Lastly, maybe the emergence and fixation of the derived cranial traits observed in northeastern Asians and Amerindians from 10,000 YBP to present is one of the most enigmatic patterns of the peopling of America. One can interestingly remind that mastication could act in the craniofacial variation among recent humans [70] and that the morphological evolution from ancestral to derived traits in Asians and Amerindians coincide with at a major climatic ecological change, the Pleistocene/Holocene transition. Hence, the study of the phenotypic evolution of the first modern humans in Asia under genetic, environmental and functional forces is of major importance for a near accomplished understanding of the dynamics of the initial settlement of America and even of the evolutionary history of Homo sapiens sapiens, a topic that is being carried out [70,71].
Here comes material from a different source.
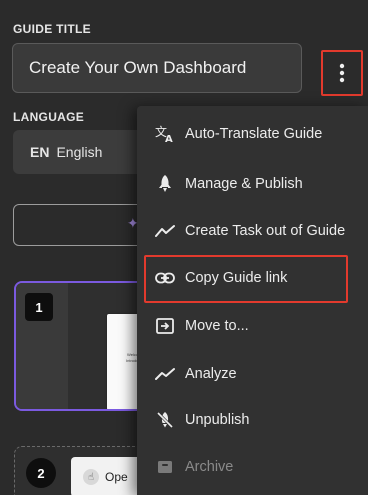 The height and width of the screenshot is (495, 368). What do you see at coordinates (91, 477) in the screenshot?
I see `pointer-icon: ☝` at bounding box center [91, 477].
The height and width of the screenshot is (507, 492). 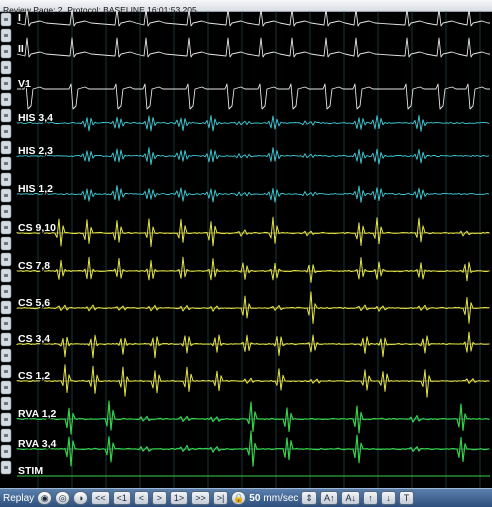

For that last 20 years the Natives American populations have been regarded by genetics and craniometry as respectively the results of a unique event followed by local differentiation mechanisms or two successive entrances of distinct biological stocks. Revisions of the Amerindian craniofacial diversity and description methods led the biological anthropologists to adopt a new position about the morphological variability observed in America. Consequently, the data could now find agreement if considered in a modified model under which the dynamics of the peopling of America focus on the Beringian region. In practical terms, the plain between Asia and America that emerged at the Late Pleistocene would have had a central role of genetic differentiation, then craniofacial evolution under Asian populations’ influence. The migration towards America could have started from 18,000 YBP and taken place for almost 10,000 years. In the meantime, permanent gene flows were likely to occur amongst the inhabitants of the Siberian and American Arctic. Finally, several topics for reflexion came out from the study of the settlement of America, such as the lack of a fairly representative sampling of all parts of the Americas, the Amerindian archaeological and biological discontinuity from ∼30°N and the putative role of the Sonora desert as a cap in gene and cultural exchanges during the Holocene, and the contribution of the environment onto the Native American phenotypes.

The author declare that he has no conflicts of interest concerning this article.